I claim that the first implementation provides the simpler and more idiomatic solution, for many reasons:

  • it’s easiest to read and understand.
  • it assigns a name to the argument, which is exposed as part of the type signature.
  • it provides the most efficient implementation, avoiding gratuitous allocations/invocations of lambda objects.
  • it allows setting of breakpoints, a crucial ability when debugging large codebases.

The central thesis of this article then is more-or-less a reflection of the conclusions drawn from the previous section: ML affords a style of programming that both incorporates and is more expressively efficient than strict function composition. Point-free implementations also tend to be brittle, with slight alterations to either implementation or type signature often prompting substantial rewrites and introduction of new classes of combinators.

These observations can be extended to function usage patterns that are not point-free in the strict sense. Let’s consider a very simple example:

let x = pair |> fst

This is a very common way for deconstructing tuples. It works well, as long as our tuple is indeed a pair. When different arities come into play, it often is necessary to introduce non-standard projection functions:

let proj1Of3 (x,_,_) = x
let proj2Of3 (_,y,_) = y
let proj3Of3 (_,_,z) = z

List.exists (proj2Of3 >> (=) 3)

This approach has a few problems: each tuple type requires its own set of projector definitions, and the introduction of non-standard combinators adds comprehension overhead. The idiomatic solution afforded by ML does not suffer from either problem:

let x,_ = pair
List.exists (fun (_,y,_) -> y = 3)

The same can be said about non-standard combinators like flip, curry and uncurry. For example

let flip f = fun x y -> f y x

Is a combinator commonly used in functional pipelines like the following:

List.filter ((=) 0 << flip (%) 2)

Again, this implementation suffers from similar problems: it is hard to comprehend; it relies on a non-standard combinator; supporting combinators for every permutation of curried parameters is intractable, with n! possible combinators for functions accepting n curried arguments. I contend that code can be greatly simplified in the general case by employing a lambda literal:

List.filter (fun n -> n % 2 = 0)

The Value of Computation Expressions

“Monad” in the context of programming is a term that carries multiple meanings. First and foremost, a monad denotes a type augmented with a set of functions that satisfy the monad laws. Secondarily, it refers to the capacity of a programming language to provide syntactic sugar for monad instances. A language can have monadic types without syntactic sugar support and conversely, a syntactic monad does not necessarily satisfy the monad laws.

The importance of the latter kind of monad cannot be overstated. It provides a mechanism for lifting user-defined combinators into language-integrated expressions. The impact on readability is dramatic.
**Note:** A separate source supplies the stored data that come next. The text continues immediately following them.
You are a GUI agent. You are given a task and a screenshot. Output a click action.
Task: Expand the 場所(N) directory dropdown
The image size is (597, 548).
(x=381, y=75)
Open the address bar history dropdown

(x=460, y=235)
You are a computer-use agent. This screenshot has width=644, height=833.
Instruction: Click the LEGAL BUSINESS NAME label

Consider for instance an expression using the option monad:

option {
   let! x = Some 1
   let! y = Some 2
   let! z = Some 3
   return (x,y,z)

which desugars into

Some 1
|> Option.bind (fun x ->
    Some 2
    |> Option.bind (fun y -> 
        Some 3
        |> Option.bind (fun z -> Some(x,y,z))))
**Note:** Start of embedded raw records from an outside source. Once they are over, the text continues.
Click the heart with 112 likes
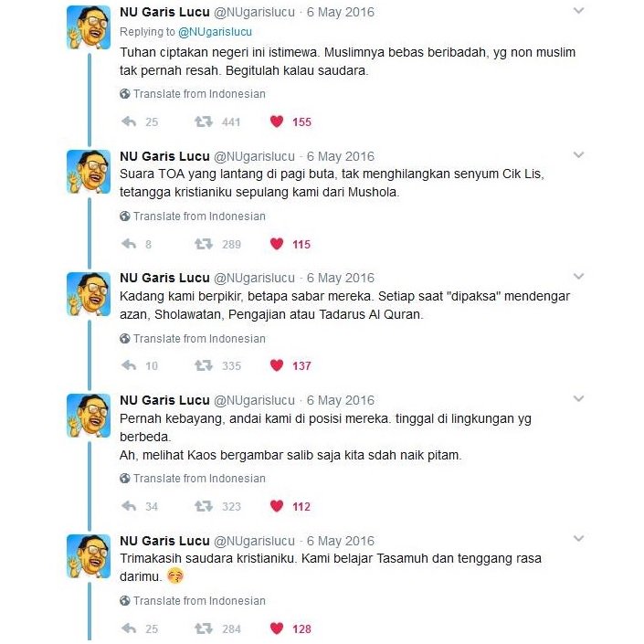[277, 506]
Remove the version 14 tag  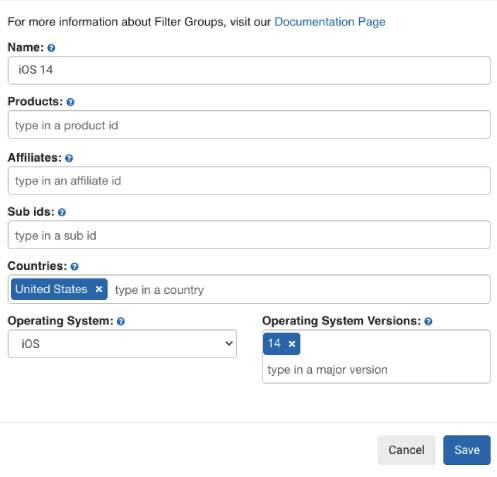[x=292, y=344]
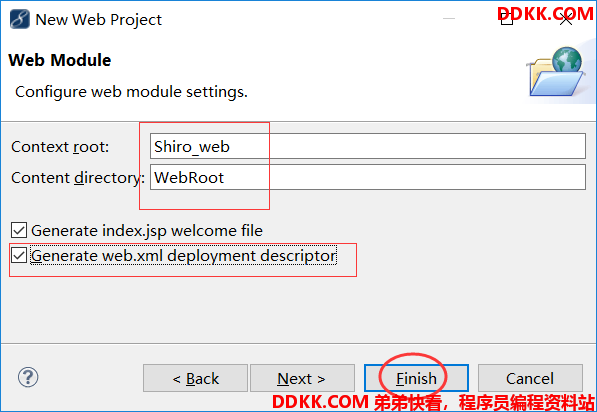Close the New Web Project dialog
The width and height of the screenshot is (597, 412).
click(566, 18)
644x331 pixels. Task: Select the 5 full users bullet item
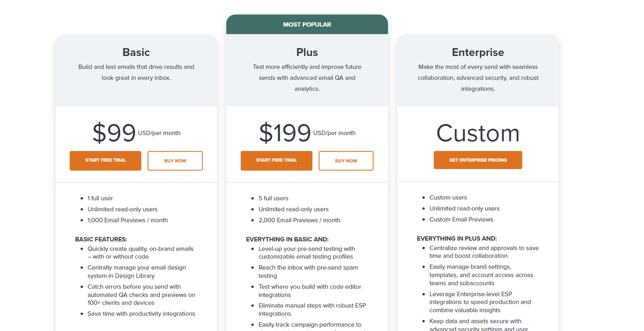[x=273, y=198]
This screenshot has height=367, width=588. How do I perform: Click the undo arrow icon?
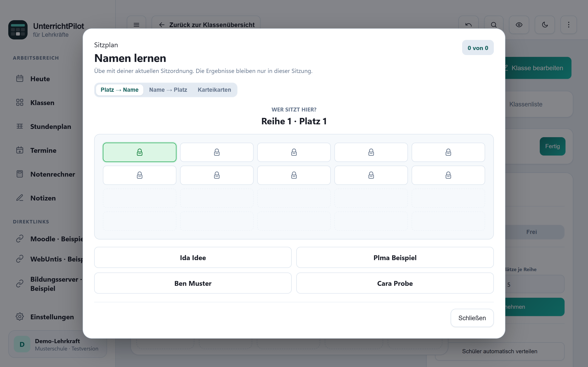point(468,25)
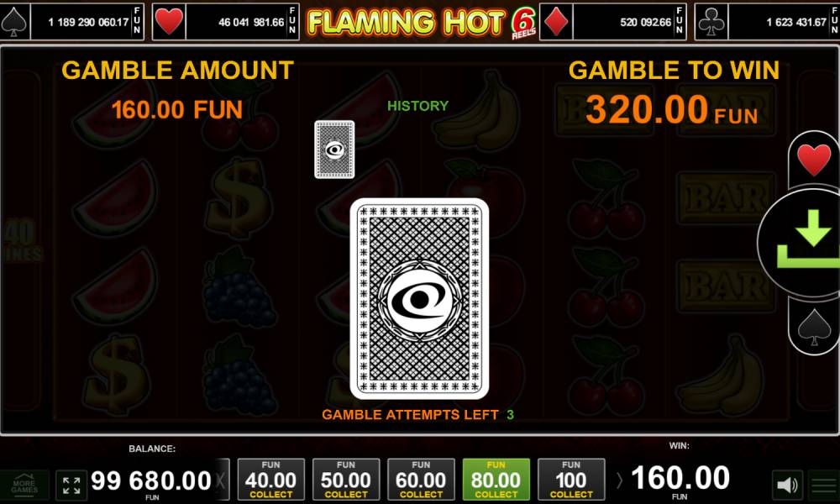Click the diamond jackpot icon
Image resolution: width=840 pixels, height=504 pixels.
(x=555, y=22)
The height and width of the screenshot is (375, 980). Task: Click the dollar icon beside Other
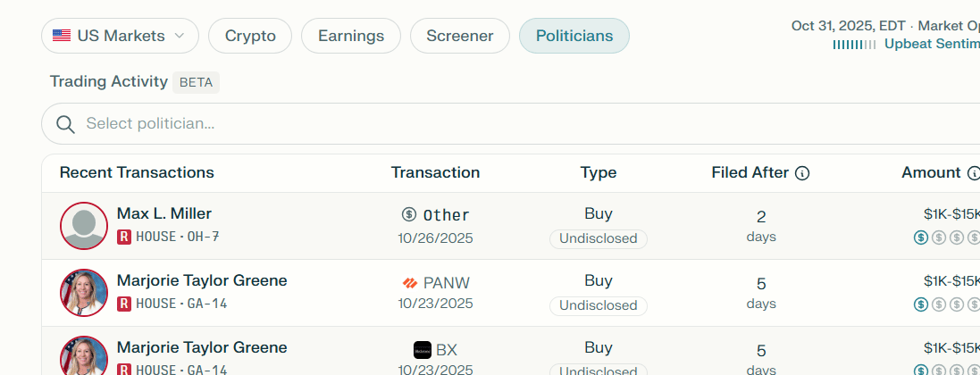(409, 214)
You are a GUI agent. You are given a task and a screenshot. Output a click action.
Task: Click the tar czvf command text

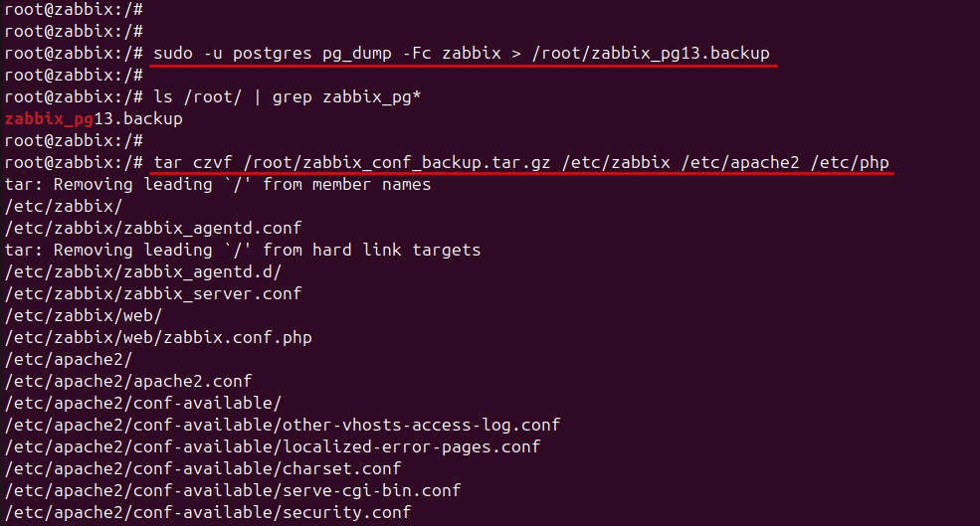[x=189, y=162]
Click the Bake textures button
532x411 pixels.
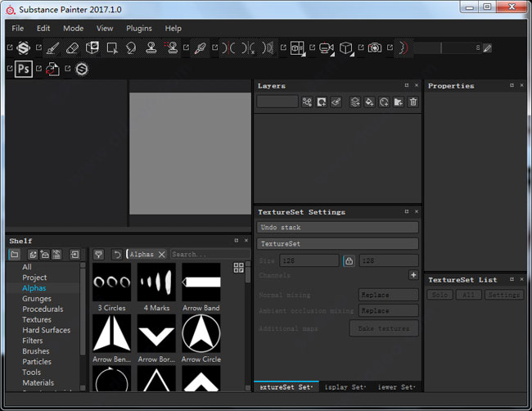click(383, 328)
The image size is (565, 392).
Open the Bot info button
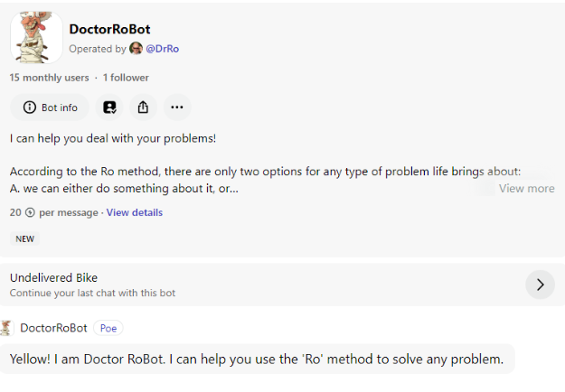(50, 107)
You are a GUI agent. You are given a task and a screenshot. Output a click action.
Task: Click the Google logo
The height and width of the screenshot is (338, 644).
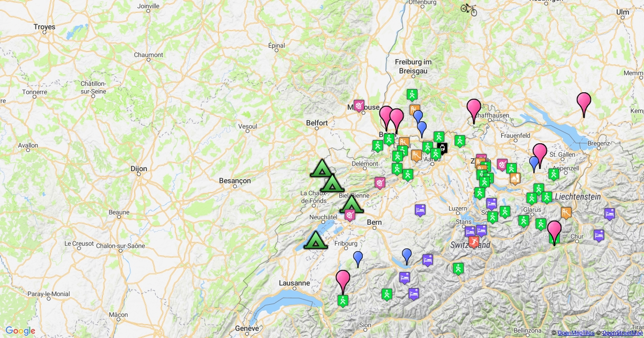pos(20,330)
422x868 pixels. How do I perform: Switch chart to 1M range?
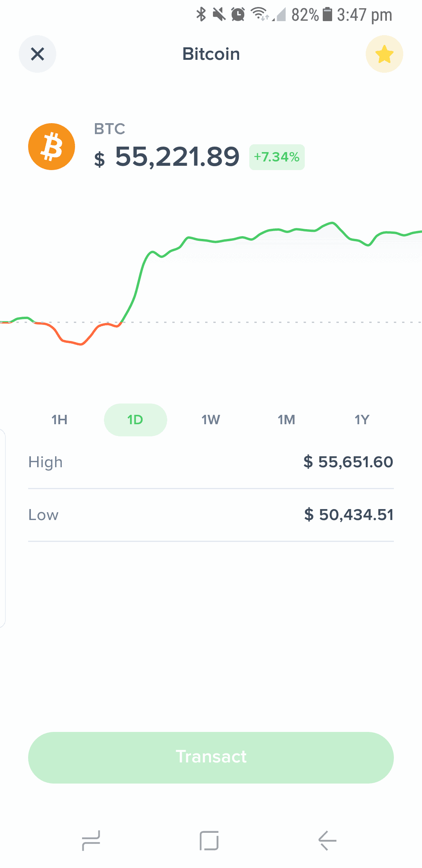point(286,420)
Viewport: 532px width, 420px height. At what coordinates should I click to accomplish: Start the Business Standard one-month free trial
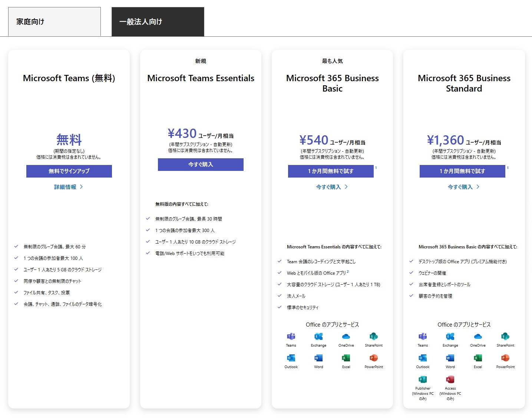[x=462, y=171]
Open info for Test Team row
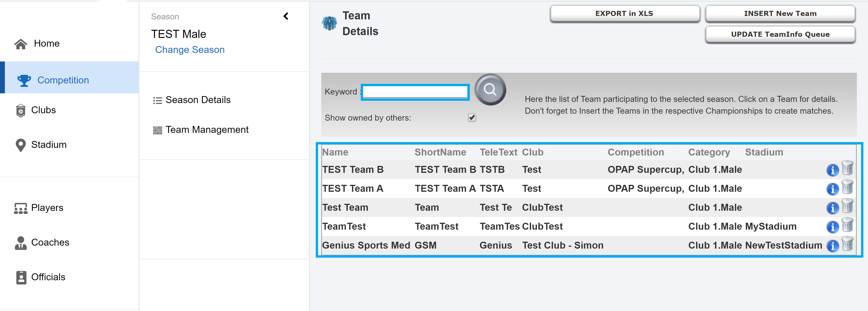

Notice that the nesting of the bind operations is essential due to scoping considerations: the final operation depends on all three bindings, thus converting this to a flattened pipeline is not possible unless we somehow accumulate the arguments:

Some 1
|> Option.bind (fun x -> Some (x,2))
|> Option.bind (fun (x,y) -> Some (x,y,3))

These examples serve to demonstrate that extended usage of monadic combinators without syntactic sugar support becomes intractable as complexity of workflows increases.

F# computation expressions embrace the significance of syntax, by design: rather than being tied to monads in particular, they provide a general-purpose mechanism for overloading almost every language keyword. Computation expressions can be monads, sequence builders, imperative DSLs, query languages or anything in between. Their goal is to abstract away the noise of combinators and enable DSLs that can be written using human-readable expressions. We can write

let f xs =
    [ for x in xs do
        let y = x + 1
        if y % 5 = 0 then 
          yield string y ]

instead of

let f =
    List.map ((+) 1)
    >> List.filter (flip (%) 5 >> (=) 0)
    >> List.map string

It is this pragmatic design that explains the resounding success of F# async. Computation expressions liberate us from the burden of doing asynchronous programming using callbacks and rather let us write it as if it were synchronous. In that sense, I must say that I am puzzled by a certain tendency within the F# community to use Kleisli-style combinators on top of async:

let (>=>) (f : 'a -> Async<'b>) (g : 'b -> Async<'c>) =
    fun a -> async.Bind(f a, g)

let catch (h : exn -> Async<'b>) (f : 'a -> Async<'b>) =
    fun a -> async.TryWith(f a, h)

async.Return << serialize
>=> sendRequest Post "/foo"
>=> async.Return << deserialize
|> catch (function :? IOException -> return None 
                   | _ -> failwith "unexpected error")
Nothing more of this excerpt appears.